Many cache designs use something known as “cache tags” to determine whether the cache holds the data for a given memory access. Typically, some hash function (F-index) of the memory address bits of the memory reference is used to index into a cache tag memory structure to select one or more (a “set” of) corresponding tag entries. Another complementary hash function (F-tag) of the address is then compared to each tag of the selected set.
If the F-tag matches any of the selected set of tags, then the cache contains the data for the corresponding memory address; this is referred to as a “cache hit.” Practitioners skilled in the art will appreciate that a cache hit determination may involve more than memory address comparison. For example, it may include things like consideration of ownership status of the data to permit write operations.

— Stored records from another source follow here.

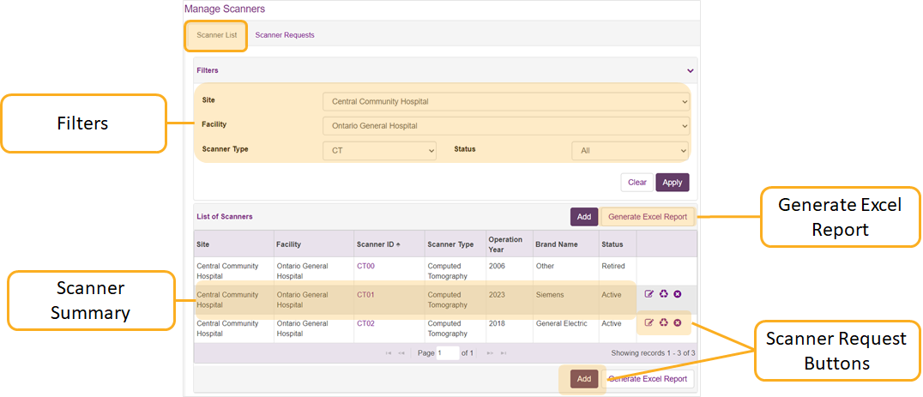
Task: Apply the selected filters
Action: [672, 183]
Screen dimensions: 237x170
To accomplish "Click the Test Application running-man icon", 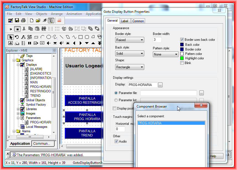I will (x=45, y=21).

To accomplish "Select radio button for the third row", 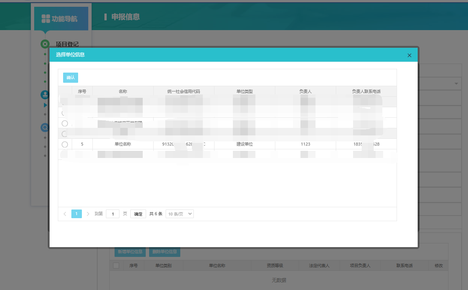I will (65, 123).
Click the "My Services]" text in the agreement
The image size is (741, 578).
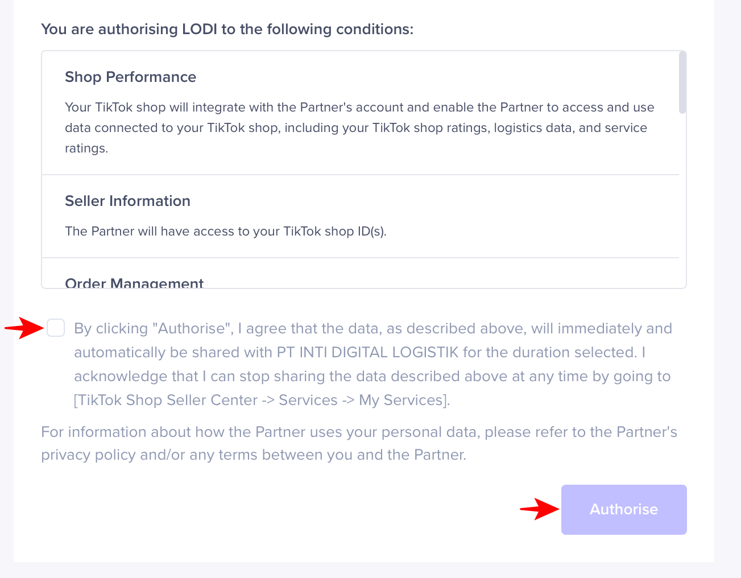tap(404, 400)
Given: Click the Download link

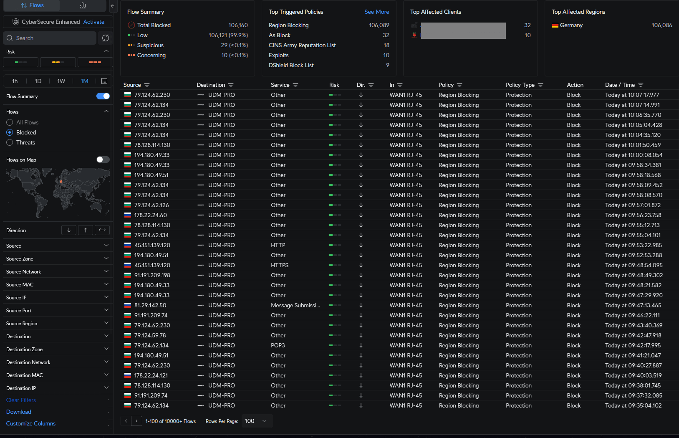Looking at the screenshot, I should tap(19, 412).
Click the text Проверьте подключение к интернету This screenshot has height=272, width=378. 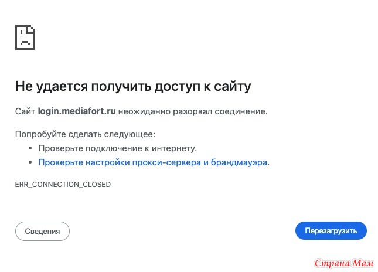click(118, 148)
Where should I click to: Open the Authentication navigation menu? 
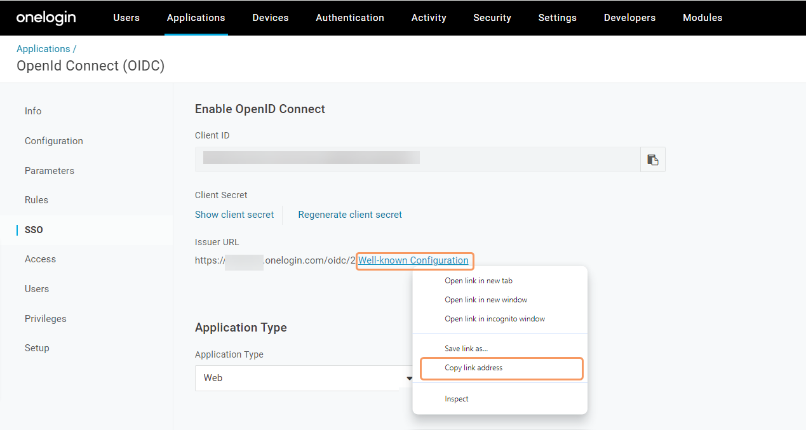[x=349, y=18]
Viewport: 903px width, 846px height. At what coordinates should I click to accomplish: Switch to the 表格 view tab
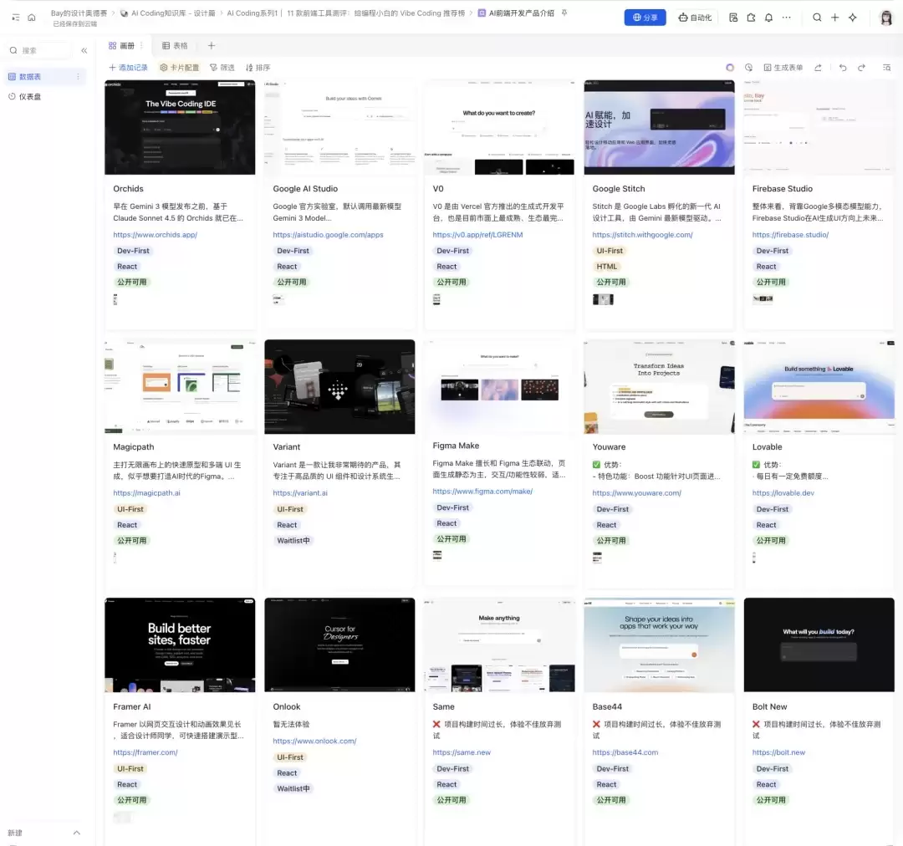pos(175,45)
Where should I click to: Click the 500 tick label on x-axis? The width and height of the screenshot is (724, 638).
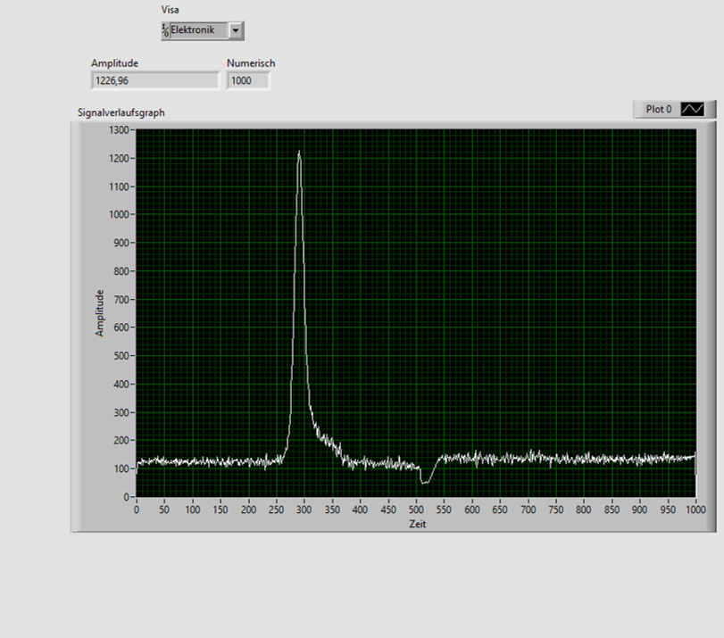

If the F-tag does not match any of the selected set of tags, then the cache does not contain the data for the corresponding memory address; this is referred to as a “cache miss.” When a memory access “misses” in the cache, the desired memory contents must be accessed from other memory, such as main memory, a higher-level cache (e.g., when multi-level caching is employed) or perhaps from another cache (e.g., in some multi-processor designs).
Multi-processor systems generally have a separate cache(s) associated with each processor. These systems require a protocol for ensuring the consistency, or coherence, of data values among the caches. That is, for a given memory address, each processor must “see” the identical data value stored at that address when a processor attempts to access data from that address.
There are many cache coherence protocols in use. These protocols are implemented in either hardware or software. The most common approaches are variants of the “snooping” scheme or the “directory” scheme.
In snooping protocols, every time a reference misses in a cache, all other caches are “probed” to determine whether the referenced data is referenced in any of the other caches. Thus each cache must have some mechanism for broadcasting the probe request to all other caches. Likewise the caches must have some mechanism for handling the probe requests. The protocols generally require that the probe requests reach all caches in exactly the same order. The initiating cache must wait for completion of the probe by all other caches. Consequently, these restrictions often result in performance and scalability limitations.
In directory protocols, every reference that misses in cache is sent to the memory controller responsible for the referenced address. The controller maintains a directory with one entry for each block of memory. The directory contents for a given block indicate which processor(s) may have cached copies of the block. If the block is cached anywhere, depending on the block state in the directory and the type of request, the memory controller may need to obtain the block from the cache where it resides, or invalidate copies of the block in any caches which contain copies. This process typically involves a complex exchange of messages.
Directory schemes have a number of disadvantages. They are complex and thus costly and difficult to design and debug, implying extra technical risk. The directory size is proportional to the memory size (not the cache size), resulting in high cost and extra latency. The directory data is not conclusive and instead provides only a hint of where the most recently changed cache data exists. It does not in general provide a reliable indication of where the valid copy of any block in fact may be found. This fact results in extra complexity and handshake latency.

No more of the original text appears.